5 months ago today, my little angel was 5 days old. I was out of the hospital for only 2 days. We were on the long road, ready for a rollercoaster NICU experience. At this point, we were not too worried- we were anticipating her 10-day-old brain ultrasound to check for brain bleeds. We were excited that she was gaining an ounce or so a night. We were finally getting the hang of all that beeping. We were befriending other NICU parents.
Never, EVER did the thought cross my mind that I might lose my little girl. It never occurred to me that she wouldn't be with us. It wasn't even an option. Sure she was tiny, and we knew it wasn't going to be easy, but we were already planning therapy, and preparing our families for the harsh reality of having a premature baby.
These have been the hardest five months of my life. The most difficult time I could imagine having... my life is so different, yet still eerily the same. It's like we stepped back to the time before Kylie, but yet, we know about her, we held her, we had her for two weeks. I carried her for 7 months, and I watched her grow and felt her move. My life is altered forever, and yet, I have no beautiful little baby to take care of and raise.
In a desperate attempt to find something to hold on to, something to occupy my time, I finally found the March of Dimes and the March for Babies. I started a team on February 1, and we currently have 53 walkers and $3,905 raised. This has been an amazing experience, and it has given me so much pride in my little girl. It makes me feel closer to her, and for that I am thankful. We are so blessed to have so many kind-hearted people in our lives.
This week has been really hard for me, but I guess that is to be expected. Hopefully, things will get better soon.

(Stored data)

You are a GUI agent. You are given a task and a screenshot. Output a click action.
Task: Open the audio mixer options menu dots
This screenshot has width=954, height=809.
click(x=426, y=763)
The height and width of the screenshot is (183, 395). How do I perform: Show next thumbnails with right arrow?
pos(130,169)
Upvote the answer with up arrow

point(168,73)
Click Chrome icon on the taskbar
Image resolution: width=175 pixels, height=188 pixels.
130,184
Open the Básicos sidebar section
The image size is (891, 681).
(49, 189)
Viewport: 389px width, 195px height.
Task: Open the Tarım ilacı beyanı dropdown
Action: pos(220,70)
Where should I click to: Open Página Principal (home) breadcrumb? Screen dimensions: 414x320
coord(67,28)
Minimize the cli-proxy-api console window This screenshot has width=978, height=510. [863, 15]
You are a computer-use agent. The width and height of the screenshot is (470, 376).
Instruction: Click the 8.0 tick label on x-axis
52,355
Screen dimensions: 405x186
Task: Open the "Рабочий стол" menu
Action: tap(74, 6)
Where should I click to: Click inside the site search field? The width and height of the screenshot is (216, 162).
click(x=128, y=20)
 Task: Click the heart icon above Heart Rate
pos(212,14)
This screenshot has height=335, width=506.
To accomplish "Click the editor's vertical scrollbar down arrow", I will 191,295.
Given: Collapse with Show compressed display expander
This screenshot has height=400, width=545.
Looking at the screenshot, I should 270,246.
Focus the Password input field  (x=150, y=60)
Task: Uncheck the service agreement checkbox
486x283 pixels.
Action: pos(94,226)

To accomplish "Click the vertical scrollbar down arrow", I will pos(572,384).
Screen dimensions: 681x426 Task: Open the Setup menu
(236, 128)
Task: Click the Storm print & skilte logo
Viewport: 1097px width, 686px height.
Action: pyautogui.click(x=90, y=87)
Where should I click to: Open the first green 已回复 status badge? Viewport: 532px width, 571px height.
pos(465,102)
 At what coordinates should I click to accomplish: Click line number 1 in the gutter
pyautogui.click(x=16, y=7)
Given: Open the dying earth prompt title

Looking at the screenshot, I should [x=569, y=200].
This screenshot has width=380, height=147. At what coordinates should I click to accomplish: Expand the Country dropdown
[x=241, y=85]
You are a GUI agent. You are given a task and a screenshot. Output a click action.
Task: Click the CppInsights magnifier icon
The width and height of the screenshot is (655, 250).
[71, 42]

■ Assignment 1:
Answer these questions from the post:
(a) How many days old was the baby five months before the post was written?
(b) For how many months did the writer carry her?
(c) How many walkers does the team currently have?
■ Assignment 2:
Copy the part of the post that begins at the words "In a desperate" and stops after "in our lives.", substituting "incredible" for "amazing".
The records have nothing to do with this.

■ Output 1:
(a) 5 days old
(b) 7 months
(c) 53 walkers

■ Output 2:
In a desperate attempt to find something to hold on to, something to occupy my time, I finally found the March of Dimes and the March for Babies. I started a team on February 1, and we currently have 53 walkers and $3,905 raised. This has been an incredible experience, and it has given me so much pride in my little girl. It makes me feel closer to her, and for that I am thankful. We are so blessed to have so many kind-hearted people in our lives.